The python language is one of the most accessible programming languages available because it has simplified syntax and not complicated, which gives more emphasis on natural language. Due to its ease of learning and usage, python codes can be easily written and executed much faster than other programming languages.
When Guido van Rossum was creating python in the 1980s, he made sure to design it to be a general-purpose language. One of the main reasons for the popularity of python would be its simplicity in syntax so that it could be easily read and understood even by amateur developers also.
Accessibility is key when it comes to new talent breaking into the industry. With new ways to learn languages, like coding bootcamps and popular courses on YouTube, it’s important that employers are always looking at new routes to the latest talent.
When it comes to new developers, Hans believes sticking to a single language for a few years is always a good idea as it allows you to build up the depth of experience that employers look for.
“If we’re looking for an experienced developer, we want to see that you’ve worked with a language for a few years.”
However, the reality of working in an agile business is that you will sometimes need to deviate from your path. Staying open-minded, a switch from one language to the next isn’t as scary as it sounds. Stay curious and ambitious and you should be okay.
Focus on a single language, however, is one of the ways hiring managers like Hans can quickly understand your experience level.

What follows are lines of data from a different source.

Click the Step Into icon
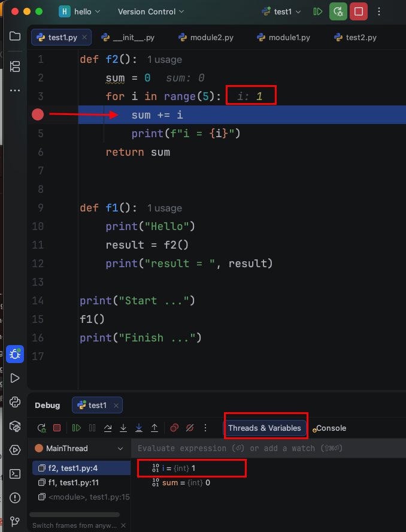This screenshot has height=532, width=406. pos(123,428)
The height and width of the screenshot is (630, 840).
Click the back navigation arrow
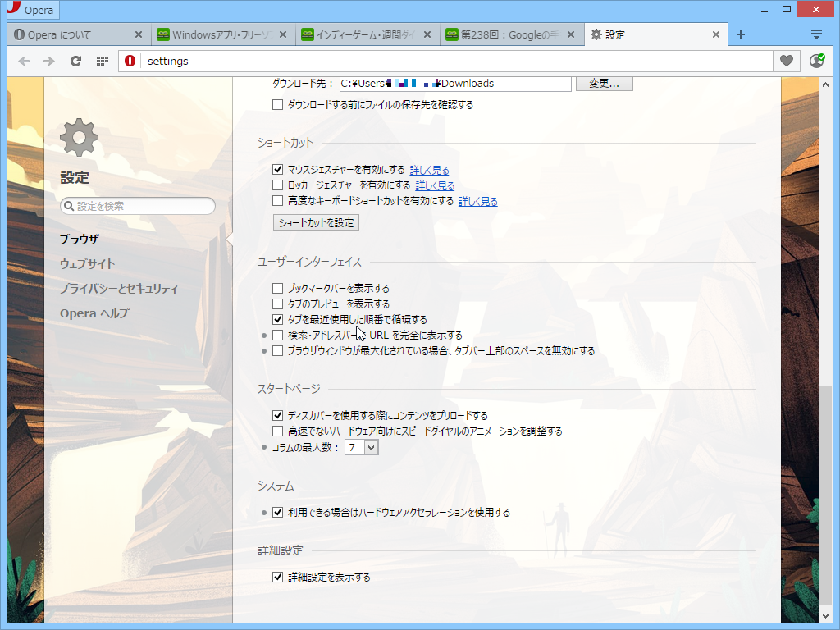tap(23, 61)

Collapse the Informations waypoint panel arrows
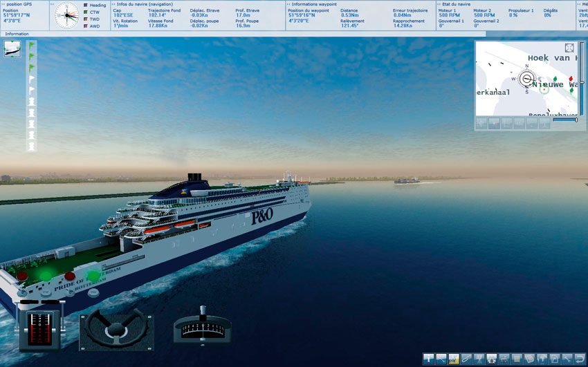[x=288, y=4]
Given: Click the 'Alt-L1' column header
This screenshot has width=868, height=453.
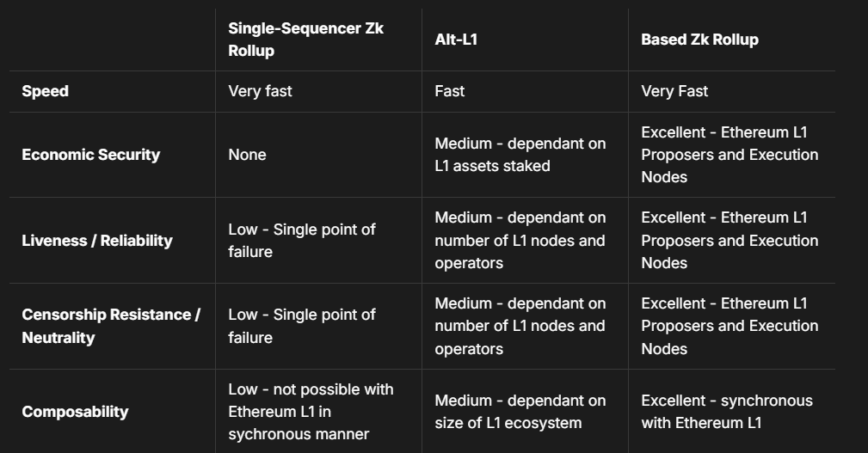Looking at the screenshot, I should click(x=450, y=40).
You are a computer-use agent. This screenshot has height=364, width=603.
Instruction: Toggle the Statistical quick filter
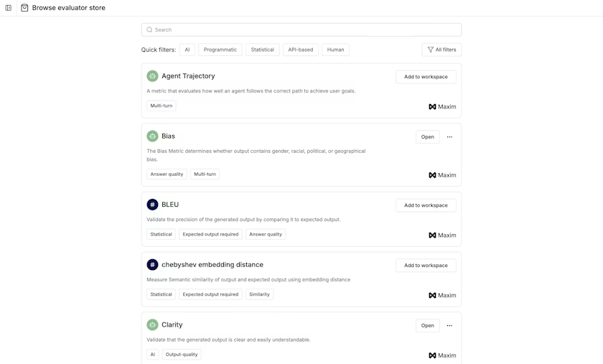click(263, 50)
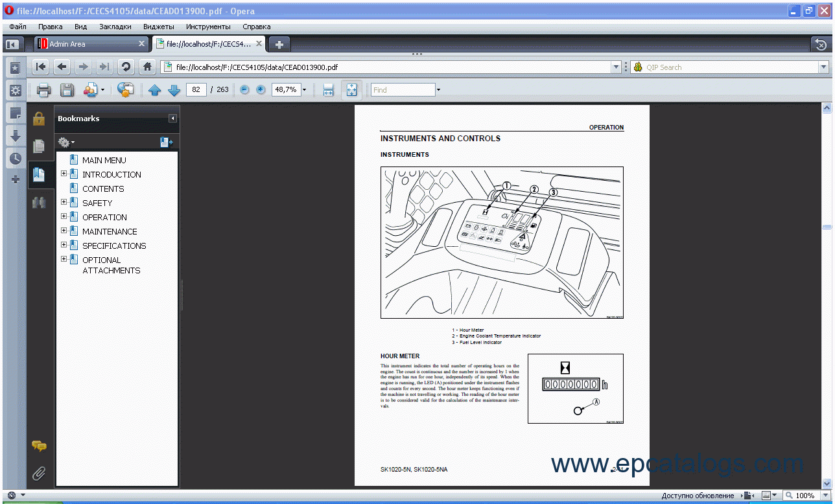Open the Закладки menu
Image resolution: width=835 pixels, height=504 pixels.
pyautogui.click(x=115, y=27)
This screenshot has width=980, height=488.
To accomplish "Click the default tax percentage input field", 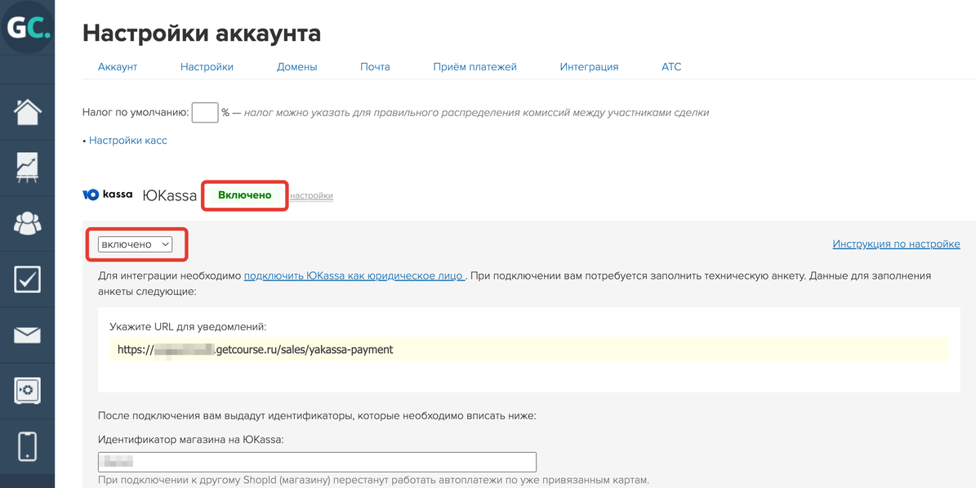I will click(204, 112).
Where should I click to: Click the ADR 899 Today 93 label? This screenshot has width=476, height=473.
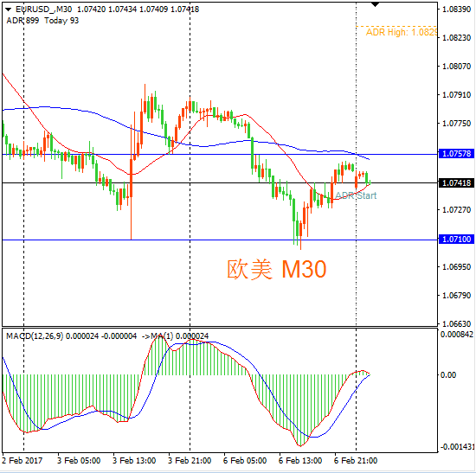pos(42,21)
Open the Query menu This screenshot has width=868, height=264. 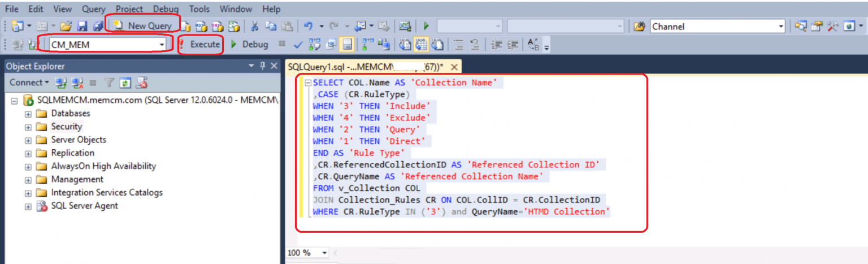[x=93, y=9]
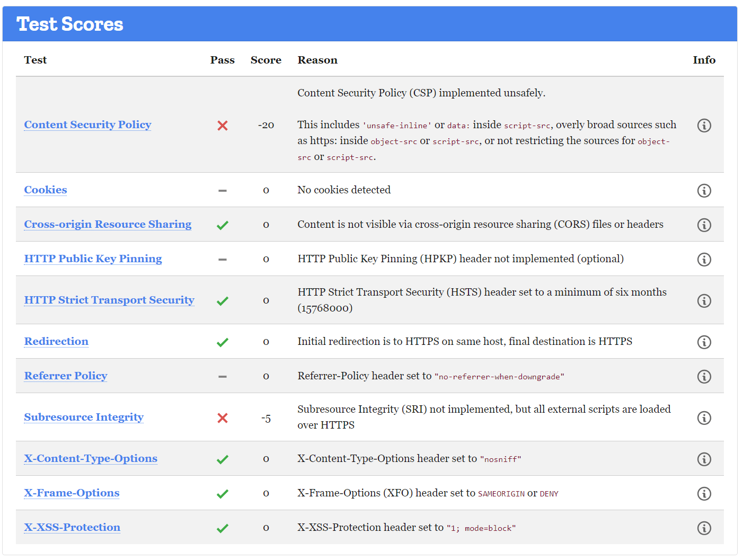Image resolution: width=743 pixels, height=560 pixels.
Task: Open info for Referrer Policy row
Action: [704, 376]
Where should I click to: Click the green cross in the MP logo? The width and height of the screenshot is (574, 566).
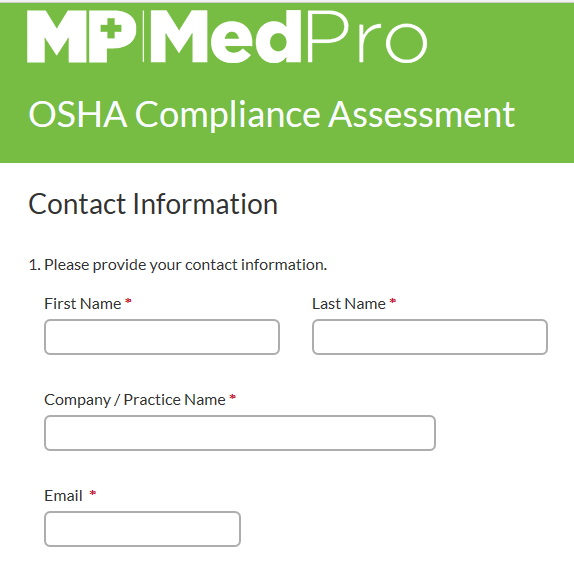coord(111,28)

“If you would switch your language focus on every little rumour that’s on the on the on the internet about what languages are going to be big in the future, then you’re going to spend a lot of time learning. So if you’re a great Java developer, stay a great Java developer, there will be tonnes of opportunities around for many years to come.“
It’s natural, as a new professional in any field or industry, to always strive for the next step, the next challenge, the next role. It’s this ambition that has come to encapsulate a generation and is often the thing that gets us, as a recruitment agency, excited about the future.
However, it is possible to move to fast.
“When you pass your driving test, you don’t know how good you actually are. It’s the same when you come out of Uni, you’re yet to learn how it’s really done.”
Coming out of University, or a period of self-teaching, you’ll have a lot of knowledge. You’ll know how things are done, a certain way. When you join an agile company, a lot can change very quickly. Often, the most valuable thing a new developer can do is stay the course and soak up the experience while maintaining the spirit of curiosity that got you to that position in the first place.
“There are so many open-source projects and being part of a community like that speaks volumes, not only is it something that gives you a bit of a track record, but it’s also something that gives us an insight into what you’re like as a team-player.”
You don’t have to look far to find these open-source communities. GitHub, for one, is a great place to find projects and contribute to them. Not only is this great for your own development, but it also sends positive signals to employers like Hans.
“GitHub or something similar is far more interesting for me than a perfect CV because it proves that you know how to code and that you’re coding for the right reasons, because you’re passionate about it. And not just because it’s a career thing, because I believe it’s really hard to become skilled as a developer, if you’re just in it for the career components.”
When it comes to advice for those who are just starting their career, Hans recommends thinking about the long term because often when you try new things in a career, you’ll often have to stick to it.
“So, keep making sure that you stay with fun projects. You take these chances when you’re younger. And when you get older, you’ll probably be more like towards the safe side of things.”